ValueError – If mode is not "below" or "above", or if filter_on is not "edges" or "nodes".

Examples

>>> import networkx as nx

>>> from networkx_backbone import disparity_filter, threshold_filter
>>> G = nx.les_miserables_graph()
>>> H = disparity_filter(G)
>>> filtered = threshold_filter(H, "disparity_pvalue", 0.5)
>>> filtered.number_of_edges() <= H.number_of_edges()
True

Computational complexity estimate is O(n + m) time and O(n + m) space.

networkx_backbone.fraction_filter(G, score, fraction, ascending=True, filter_on='edges')[source]#

Retain the top or bottom fraction of edges or nodes by score.

Parameters:

  • G (graph) – A NetworkX graph with a computed score attribute.

  • score (string) – Attribute name to sort on.

  • fraction (float) – Fraction of elements to retain, in (0, 1].

  • ascending (bool, optional (default=True)) – If True, keep the elements with the smallest scores (e.g. lowest p-values). If False, keep the largest.

  • filter_on ({"edges", "nodes"}, optional (default="edges")) – Whether to filter edges or nodes.

Returns:

H – Filtered subgraph of the same type as G.

Return type:

graph

Raises:

ValueError – If fraction is not in (0, 1] or filter_on is invalid.

Examples

>>> import networkx as nx

>>> from networkx_backbone import disparity_filter, fraction_filter
>>> G = nx.les_miserables_graph()
>>> H = disparity_filter(G)
>>> filtered = fraction_filter(H, "disparity_pvalue", 0.5)
>>> filtered.number_of_edges() <= H.number_of_edges()
True

Computational complexity estimate is O(m log m) time and O(n + m) space.

networkx_backbone.boolean_filter(G, score)[source]#

Retain edges whose boolean score attribute is truthy.

Parameters:

  • G (graph) – A NetworkX graph.

  • score (string) – Edge attribute name (should contain boolean values).

Returns:

H – A new graph of the same type as G containing only edges for which data[score] is truthy. All original nodes are preserved.

Return type:

graph

Examples

>>> import networkx as nx

>>> from networkx_backbone import boolean_filter, global_threshold_filter
>>> G = nx.les_miserables_graph()
>>> scored = global_threshold_filter(G, threshold=2)
>>> H = boolean_filter(scored, "global_threshold_keep")
>>> H.number_of_edges() <= scored.number_of_edges()
True

Computational complexity estimate is O(n + m) time and O(n + m) space.

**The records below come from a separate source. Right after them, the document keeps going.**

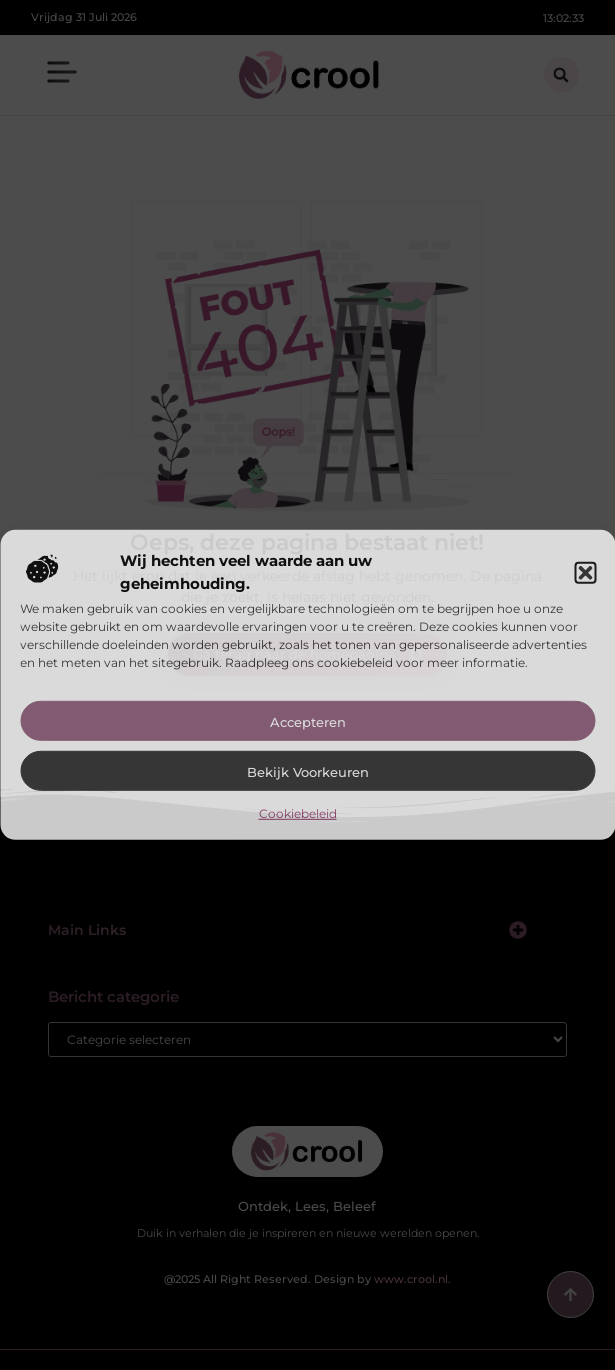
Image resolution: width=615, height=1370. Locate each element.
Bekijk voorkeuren (308, 772)
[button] (585, 572)
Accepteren (308, 722)
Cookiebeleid (298, 813)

networkx_backbone.consensus_backbone(*backbones)[source]#

Return the intersection of multiple backbone graphs.

An edge is in the consensus backbone if and only if it appears in every input backbone. Only nodes that are endpoints of consensus edges are retained.

Parameters:

*backbones (graph) – Two or more backbone graphs (must share the same node identifiers).

Returns:

H – A new graph of the same type as the first backbone, containing only edges present in every input.

Return type:

graph

Raises:

ValueError – If fewer than 2 backbones are provided.

Examples

>>> import networkx as nx

>>> from networkx_backbone import (
...     consensus_backbone,
...     jaccard_backbone,
...     cosine_backbone,
...     fraction_filter,
... )
>>> G = nx.les_miserables_graph()
>>> B1 = fraction_filter(jaccard_backbone(G), "jaccard", 0.3, ascending=False)
>>> B2 = fraction_filter(cosine_backbone(G), "cosine", 0.3, ascending=False)
>>> H = consensus_backbone(B1, B2)
>>> H.number_of_edges() <= min(B1.number_of_edges(), B2.number_of_edges())
True

Computational complexity estimate is O(km) time and O(m) space.